Michigan comes in 4-0 and ranked 19th. It is not a super team, mostly because it has a very mediocre defense. The Wolverines struggle to stop everybody, and Indiana appears to have the offensive weapons, particularly through the air, to hurt them.

Michigan, of course, does have a super offense led by Denard Robinson, probably the leading Heisman Trophy contender right now. He directs a spread attack coach Rich Rodriguez mastered at West Virginia. It’s quarterback friendly in the sense quarterbacks get to run a whole bunch.

That running, by the way, is made easier by a solid offensive line. If the Hoosiers hope to have any chance of stopping Michigan, it has to control the line of scrimmage.

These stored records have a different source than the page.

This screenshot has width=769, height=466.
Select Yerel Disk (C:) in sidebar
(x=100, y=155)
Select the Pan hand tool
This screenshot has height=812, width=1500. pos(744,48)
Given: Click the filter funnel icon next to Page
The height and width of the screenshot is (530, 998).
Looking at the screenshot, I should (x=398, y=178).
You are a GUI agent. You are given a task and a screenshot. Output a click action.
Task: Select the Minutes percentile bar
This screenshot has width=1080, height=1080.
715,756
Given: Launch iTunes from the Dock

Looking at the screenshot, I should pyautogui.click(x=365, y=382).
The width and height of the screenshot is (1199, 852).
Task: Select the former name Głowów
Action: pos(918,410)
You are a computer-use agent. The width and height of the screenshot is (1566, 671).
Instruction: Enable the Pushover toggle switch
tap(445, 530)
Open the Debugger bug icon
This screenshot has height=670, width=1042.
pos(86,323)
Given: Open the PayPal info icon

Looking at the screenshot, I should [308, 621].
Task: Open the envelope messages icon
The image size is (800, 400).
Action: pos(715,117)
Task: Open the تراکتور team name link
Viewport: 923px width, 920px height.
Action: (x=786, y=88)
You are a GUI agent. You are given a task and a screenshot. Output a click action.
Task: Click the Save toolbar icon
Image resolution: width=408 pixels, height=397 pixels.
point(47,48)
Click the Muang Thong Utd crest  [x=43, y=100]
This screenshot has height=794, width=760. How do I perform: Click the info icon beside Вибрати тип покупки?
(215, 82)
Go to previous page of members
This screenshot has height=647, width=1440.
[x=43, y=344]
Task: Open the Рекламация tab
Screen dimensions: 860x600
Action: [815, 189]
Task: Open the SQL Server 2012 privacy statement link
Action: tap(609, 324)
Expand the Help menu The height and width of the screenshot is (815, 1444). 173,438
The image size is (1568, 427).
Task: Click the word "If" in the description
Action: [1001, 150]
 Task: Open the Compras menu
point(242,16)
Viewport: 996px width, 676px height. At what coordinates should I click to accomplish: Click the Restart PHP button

So while we’ve had a lot of talk about the skill players on both teams, it’s IU’s offensive and defensive linemen, the in-the-trench dudes, who will determine whether the Hoosiers get the upset.

Wednesday, September 29, 2010

Michigan D Is Just What Chappell and IU Need

If you’re Indiana quarterback Ben Chappell, you gotta like what you’re seeing when you watch tape on Michigan.

The Wolverines, and we’re polite here, are the worst defensive team in the history of ranked college football teams. Has there ever been a ranked team with a defense this bad?

Wait. Sorry. It’s past midnight, we have to be up in about four hours, we’ve been up for like 21 straight hours, and we’re grumpy.

Still, Michigan’s defense is bad. It ranks last in the Big Ten in pass defense, allowing 264.8 yards. It ranks last in the conference in total defense, allowing 400.0 yards. It is next to last in scoring defense at 23.0 points.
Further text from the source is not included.